____ Information provided
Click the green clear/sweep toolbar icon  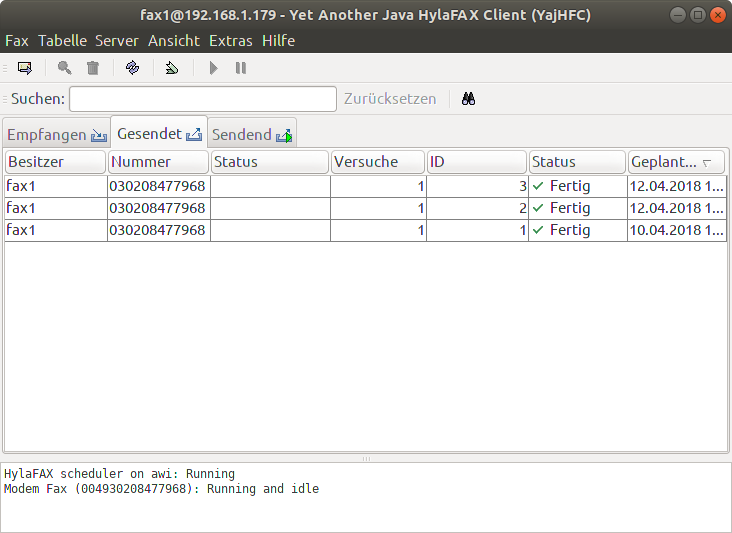coord(172,68)
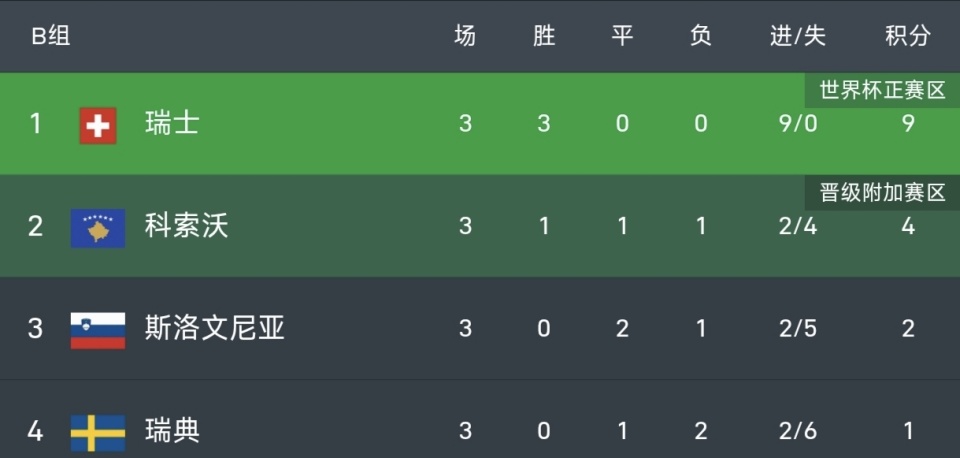Click the Slovenia flag icon
This screenshot has width=960, height=458.
click(98, 329)
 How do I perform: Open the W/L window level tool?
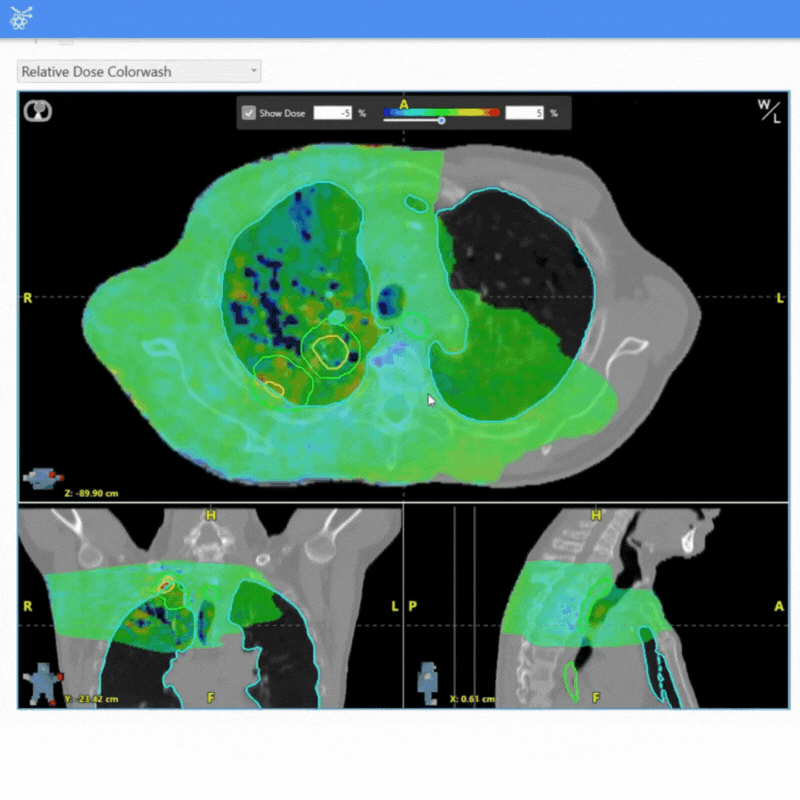(x=769, y=111)
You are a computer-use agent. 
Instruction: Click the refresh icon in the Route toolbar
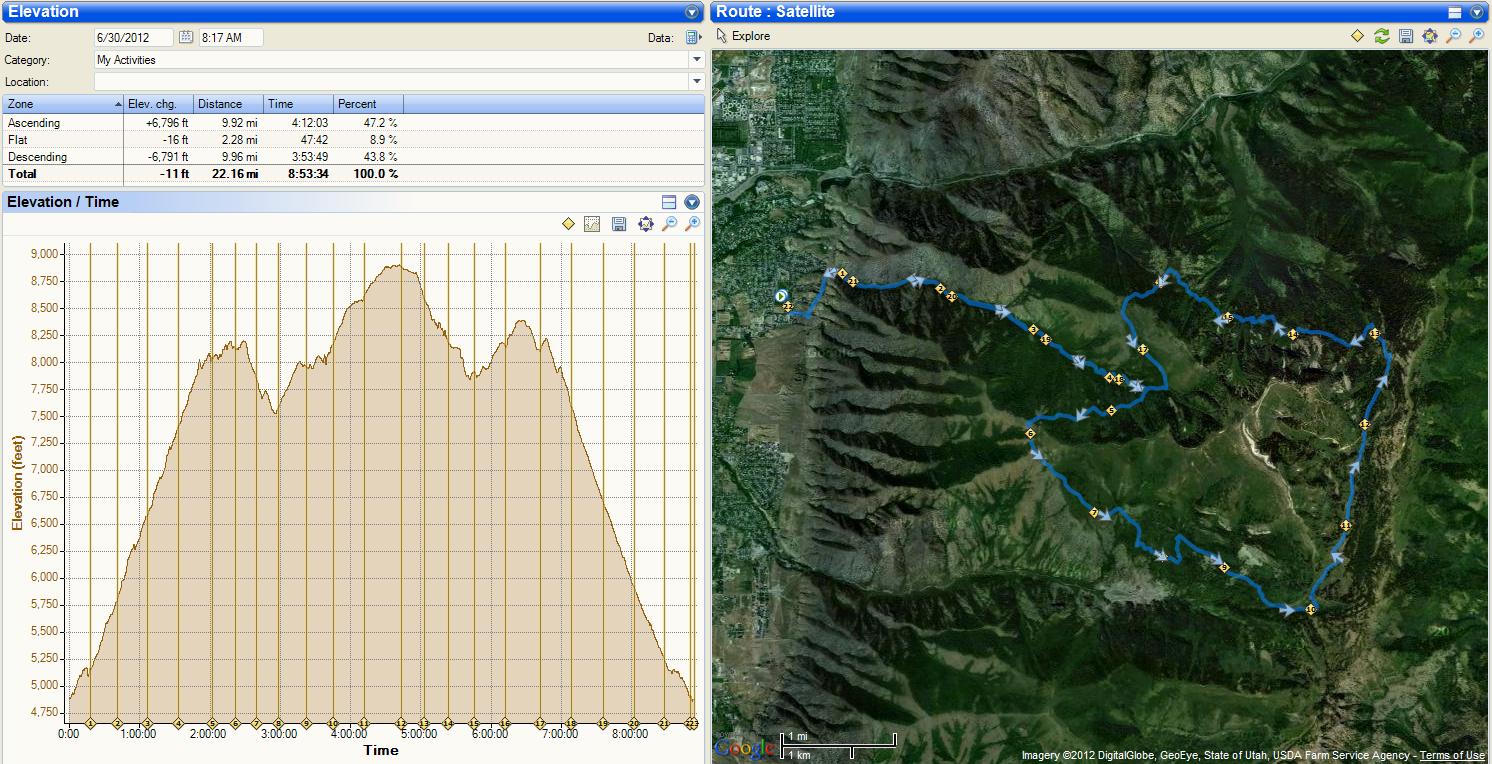click(x=1381, y=36)
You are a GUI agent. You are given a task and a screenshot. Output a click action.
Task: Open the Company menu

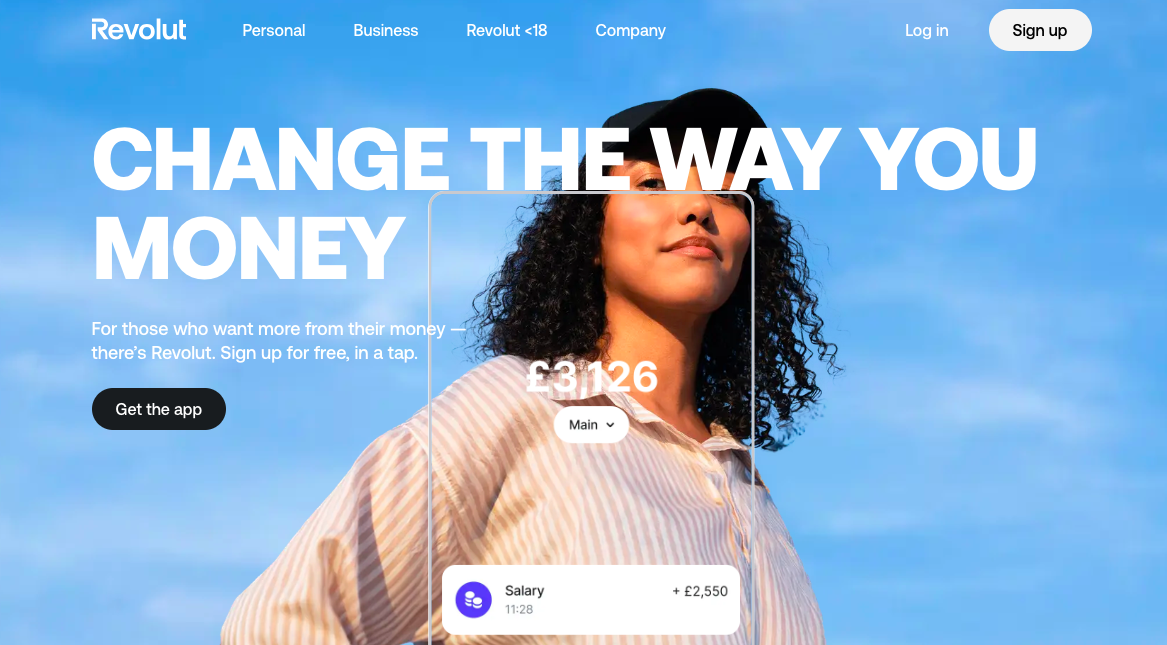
________
▸ What is required
Update the entries from the line containing "How do I perform: Open" through the end of the entries, inclusive, by replacing "toolbar" with "panel" and changing nothing else. Omit the pictures from your answer.

▸ Full solution
 How do I perform: Open the W/L window level tool?
(x=769, y=111)
You are a computer-use agent. 
Instruction: Click the refresh icon in the Route panel
click(x=1381, y=36)
You are a GUI agent. You are given a task and a screenshot. Output a click action.
Task: Open the Company menu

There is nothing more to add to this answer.